عَنْ أَنَسٍ، قَالَ: قَدِمَ رَسُولُ اللَّهِ صَلَّى اللهُ عَلَيْهِ
وَسَلَّمَ الْمَدِينَةَ وَلَهُمْ يَوْمَانِ يَلْعَبُونَ فِيهِمَا، فَقَالَ: مَا هَذَانِ
الْيَوْمَانِ؟ قَالُوا: كُنَّا نَلْعَبُ فِيهِمَا فِي الْجَاهِلِيَّةِ، فَقَالَ رَسُولُ
اللَّهِ صَلَّى اللهُ عَلَيْهِ وَسَلَّمَ: " إِنَّ اللَّهَ قَدْ أَبْدَلَكُمْ
بِهِمَا خَيْرًا مِنْهُمَا: يَوْمَ الْأَضْحَى، وَيَوْمَ الْفِطْرِ" – رواه أبوداود
والنسائى والحاكم
Dari
Anas ra, ia berkata: Rasulullah saw. datang ke Madinah, dan
mereka mempunyai dua hari yang mereka bermain-main pada keduanya. Beliau
bertanya: “Dua hari apakah ini?” Mereka menjawab: “Di dua hari ini kami biasa
bermain-main pada masa jahiliyah”. Maka beliau bersabda, “Sungguh Allah telah
mengganti keduanya dengan yang lebih baik dari keduanya, yaitu Hari Adha dan
Hari Fitri.” (Sunan
Abu Daud, 1:295, Sunan an-Nasa-i, 3:179, Al-Mustadrak Ala ash-Shahihain Li
al-Hakim, 1:434. Redaksi di atas versi Abu Daud.)

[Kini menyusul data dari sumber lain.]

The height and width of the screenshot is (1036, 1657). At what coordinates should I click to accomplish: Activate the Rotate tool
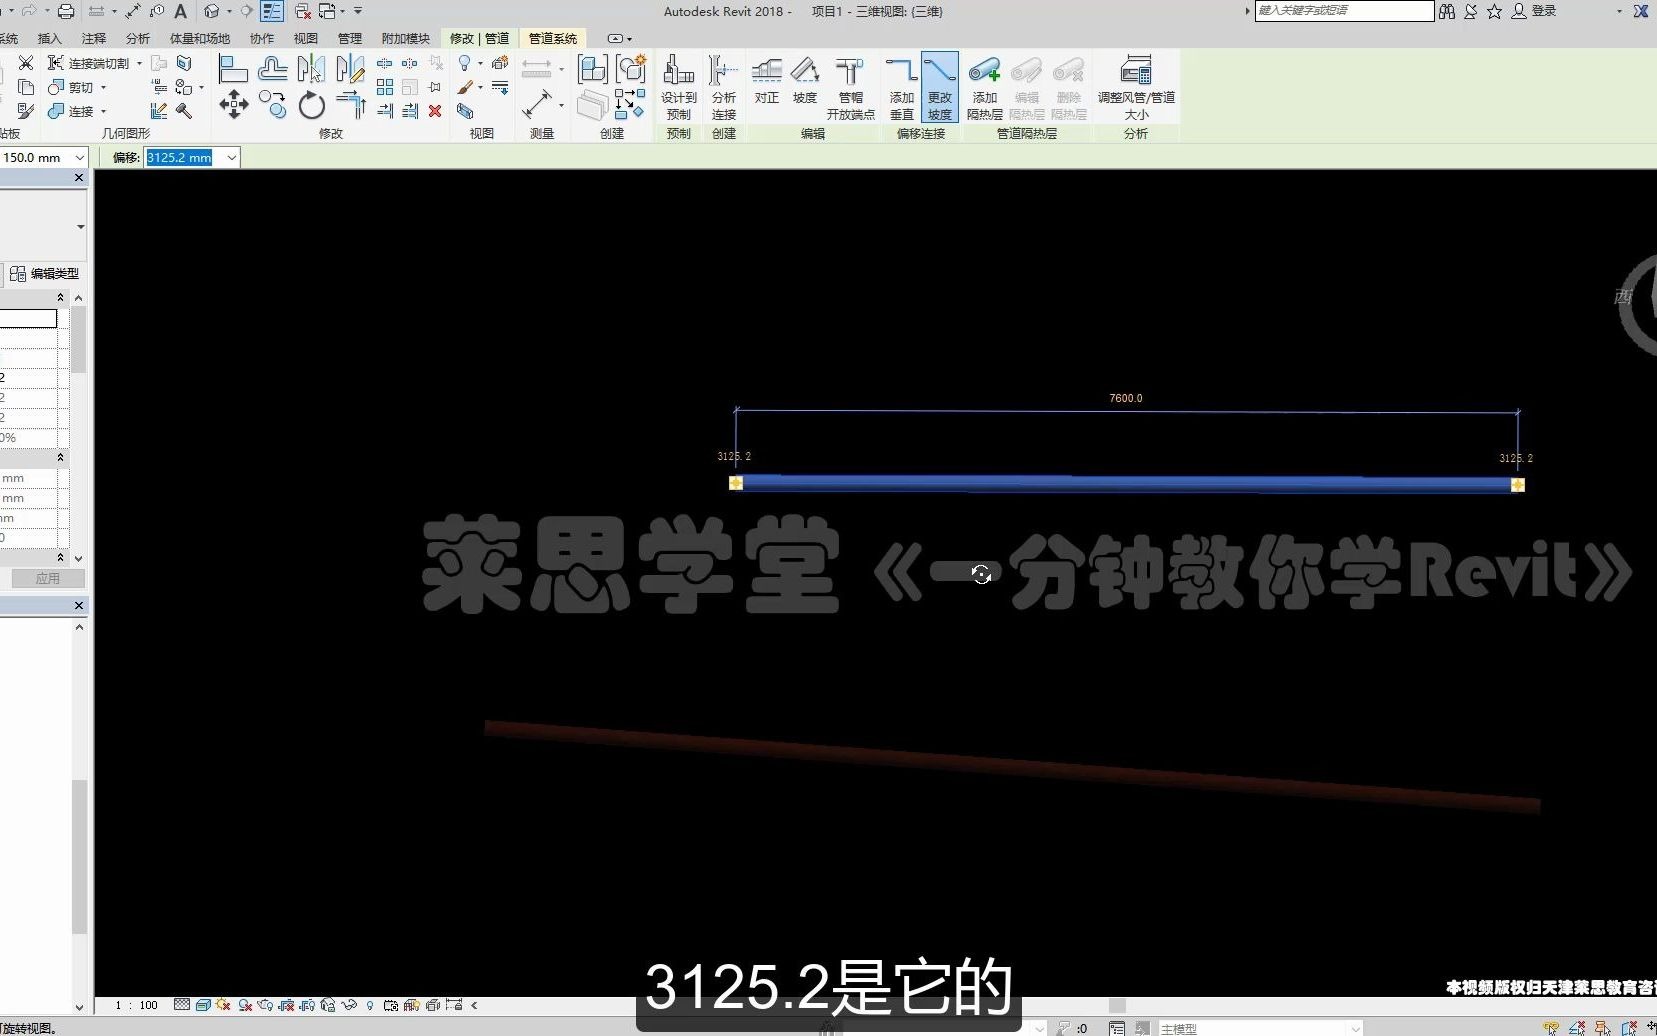[x=312, y=105]
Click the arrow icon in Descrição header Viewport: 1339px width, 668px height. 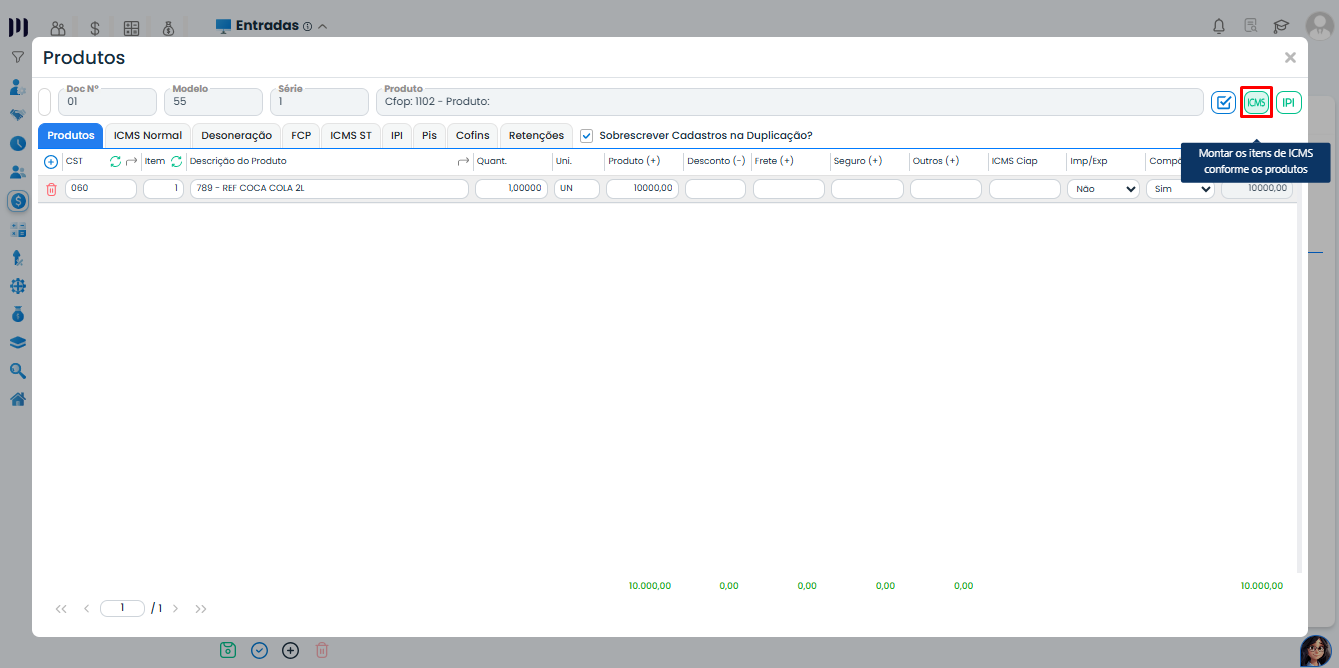tap(463, 161)
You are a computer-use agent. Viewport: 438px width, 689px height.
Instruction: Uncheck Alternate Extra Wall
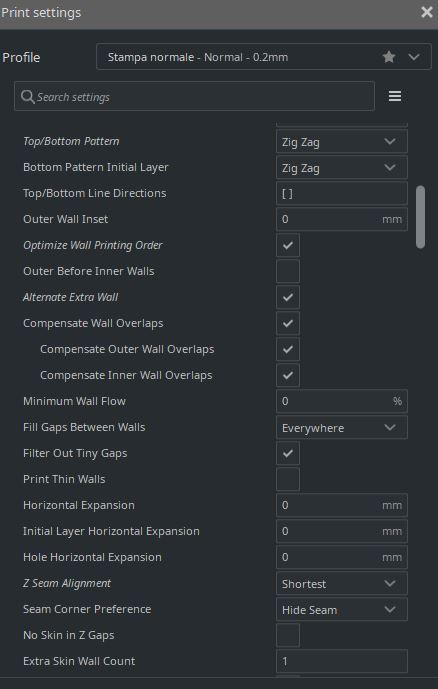[288, 297]
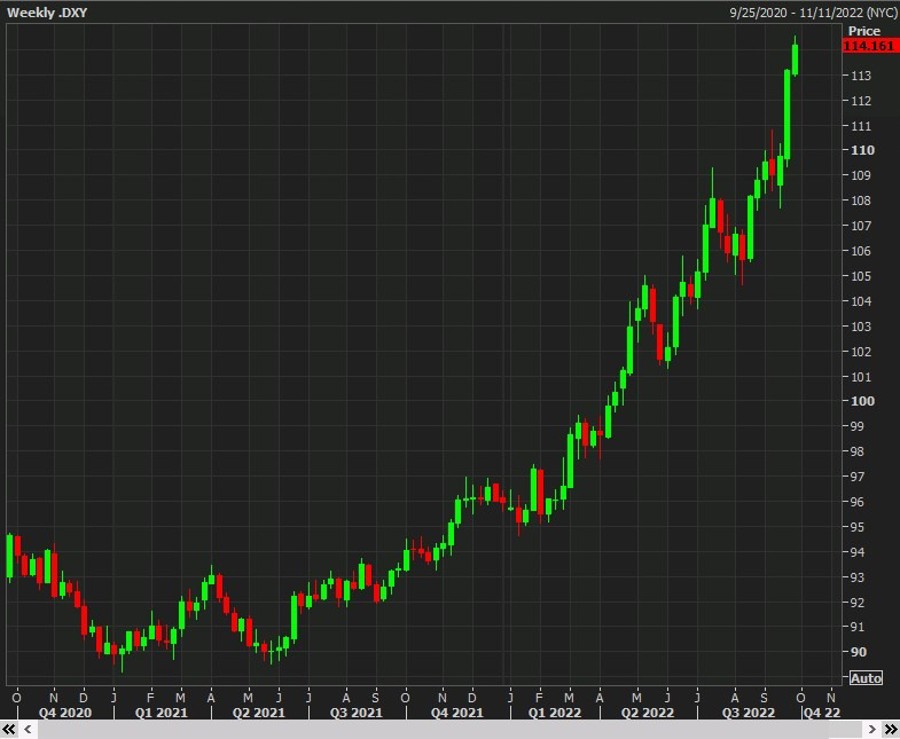Click the fast-forward double-right arrow icon
Screen dimensions: 900x739
point(892,729)
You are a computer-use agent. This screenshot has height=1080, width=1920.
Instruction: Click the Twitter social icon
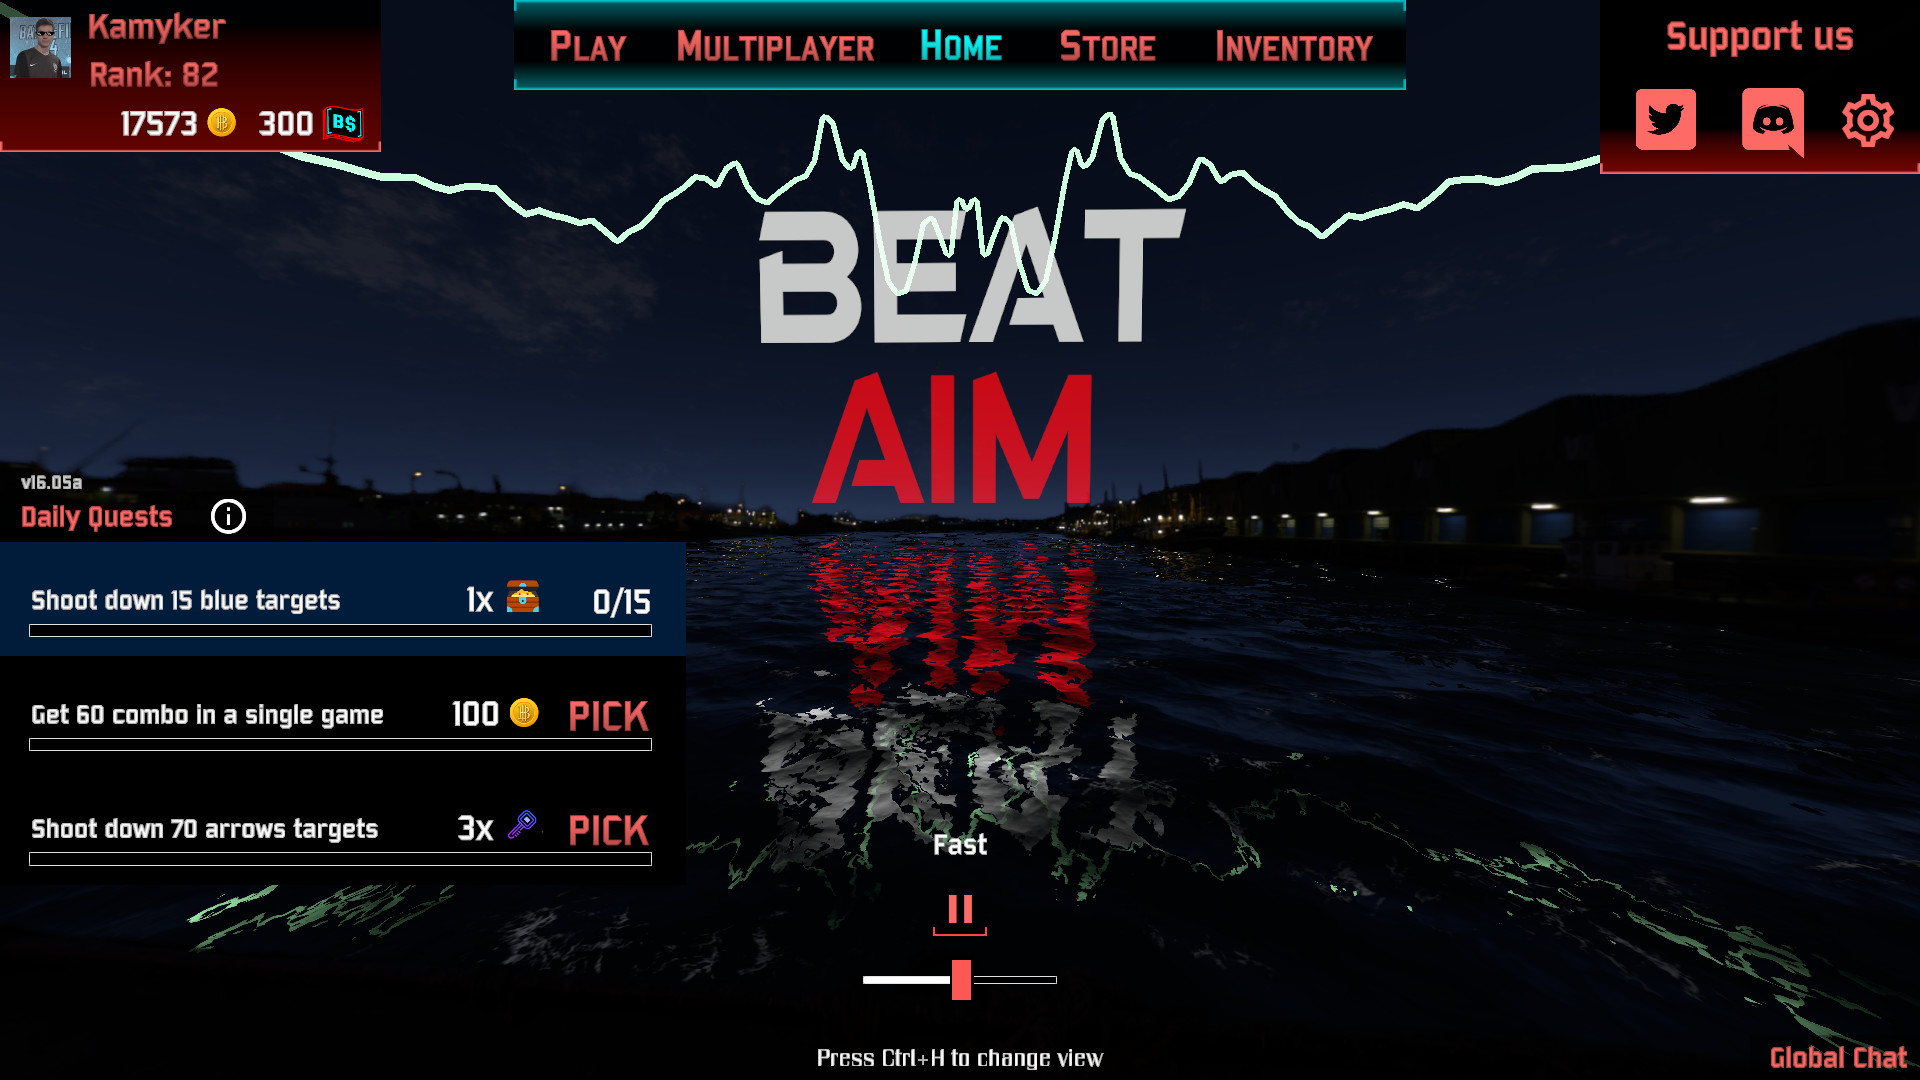click(1663, 120)

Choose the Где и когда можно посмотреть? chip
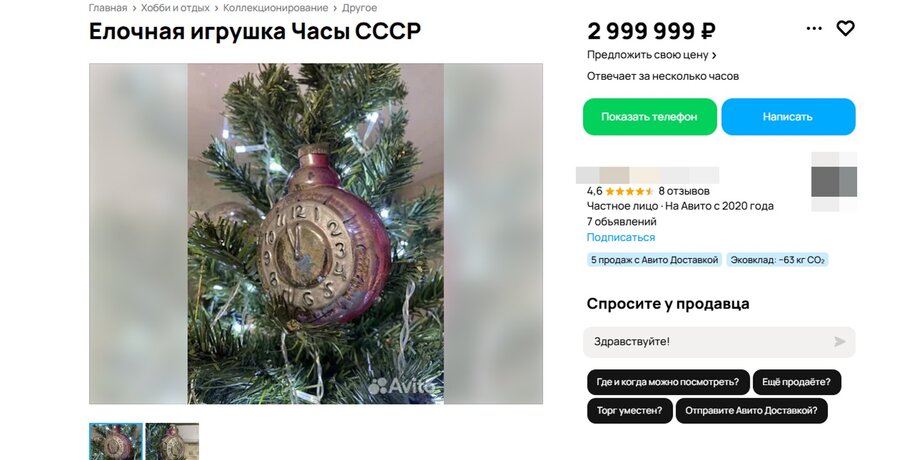668,382
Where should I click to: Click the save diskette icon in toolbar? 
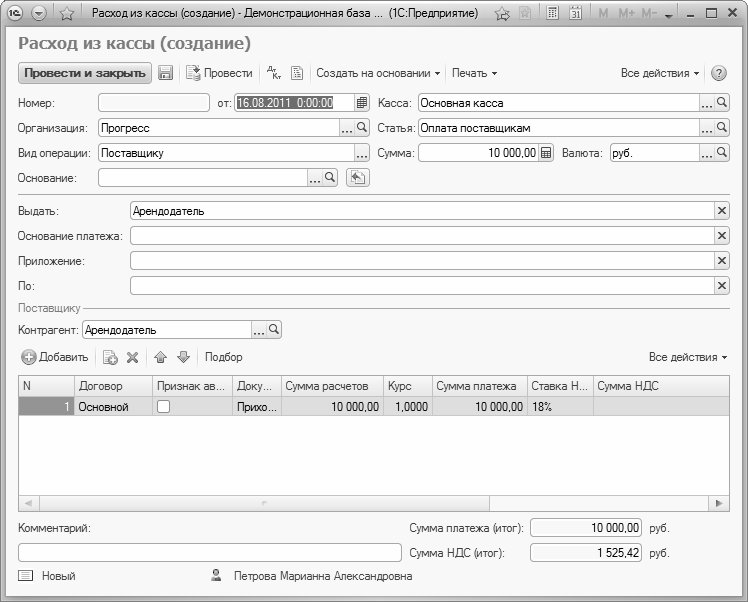click(166, 73)
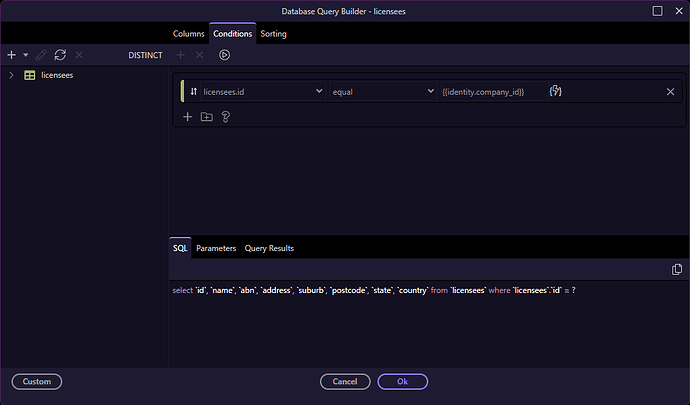
Task: Run the query with play icon
Action: point(224,55)
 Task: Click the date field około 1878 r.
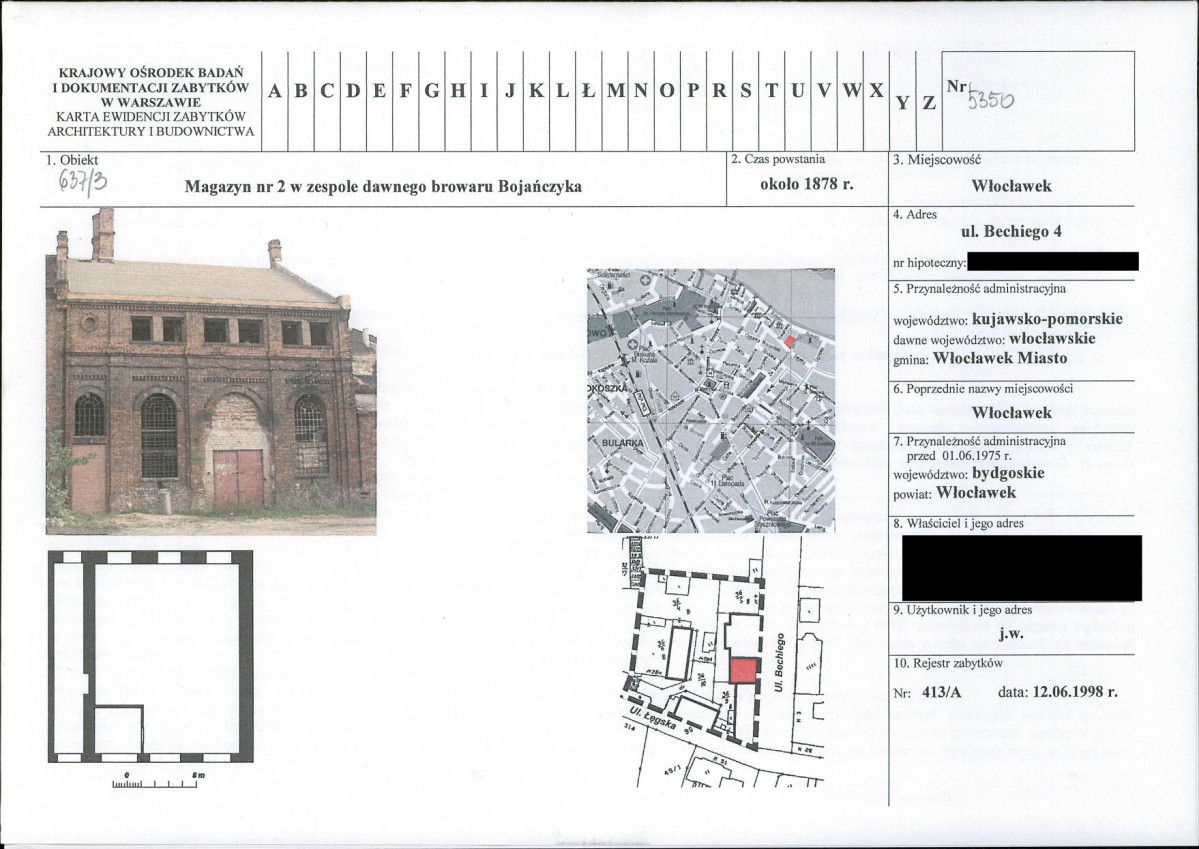tap(806, 185)
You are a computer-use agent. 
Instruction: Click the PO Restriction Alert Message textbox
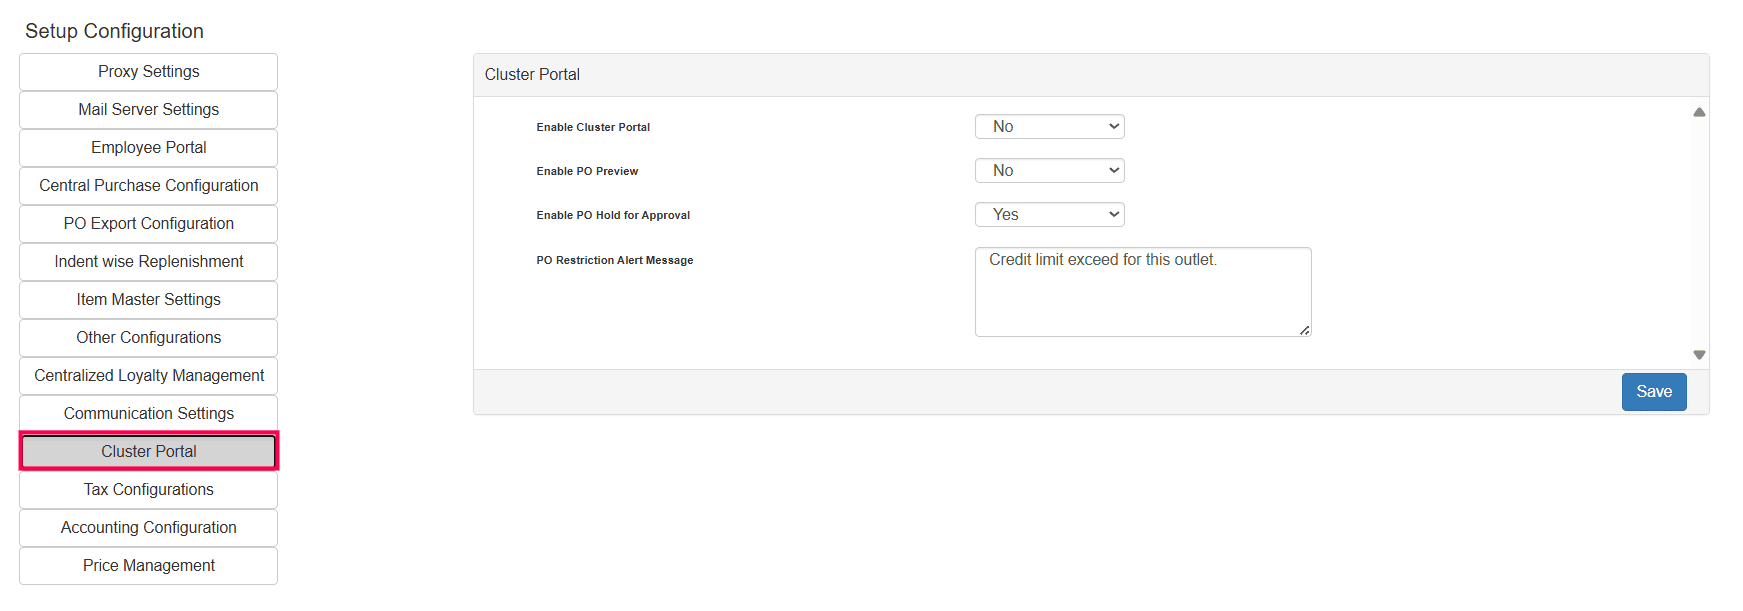coord(1142,292)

Sehubungan dengan hadits di atas para ulama menerangkan bahwa Ied yang pertama disyariatkan adalah Iedul Fitri, kemudian Iedul Adha. Keduanya disyariatkan pada tahun ke-2 hijriyah. (Shubhu al-A’sya, 2:444; Bulughu al-Amani, juz 6:119; Subulu as-Salam, I:60)
Dalam hal ini para ulama menerangkan: “Yaum fitri dari Ramadhan (ditetapkan) sebagai ied bagi semua umat ini tiada lain sebagai isyarat karena banyaknya pembebasan (dari neraka), sebagaimana hari Nahar, yang dia itu ied akbar, karena banyaknya pembebasan (dari nereka) pada hari Arafah sebelum Iedul Adha. Karena tidak ada hari yang dipandang lebih banyak pembebasan daripada hari itu (Arafah)”. (Hasyiah al-Jumal, 6:203, Hasyiah al-Bajirumi ‘ala al-Manhaj, 4:235)
Keterangan di atas menunjukkan bahwa Shaum Arafah
mulai disyariatkan bersamaan dengan Iedul Adha, yaitu tahun ke-2 Hijriyah. Keduanya disyariatkan setelah
disyariatkannya Shaum Ramadhan dan Iedul Fitri pada tahun yang sama.
Adapun ibadah haji, termasuk di dalamnya wukuf di
Arafah mulai disyariatkan pada tahun ke-6 hijriyah sebagaimana dinyatakan oleh
Jumhur ulama. (Fathu al-Bari, 3:442) Namun
menurut Ibnu Qayyim disyariatkan tahun ke-9 atau ke-10 Hijriyah. (Zaadu al-Ma’ad, 2:101, Manaru al-Qari, 3:64) Kedua
pendapat ini seolah bertentangan, namun bila dilihat dari segi waktu
disyariatkan dengan waktu pelaksanaannya yang memiliki rentang waktu panjang
dapat mementahkan dugaan tersebut. Memang tahun ke-6 adalah tahun disyariatkannya ibadah haji
sebagaimana pendapat Jumhur Ulama, namun pada kenyataannya Rasulullah saw.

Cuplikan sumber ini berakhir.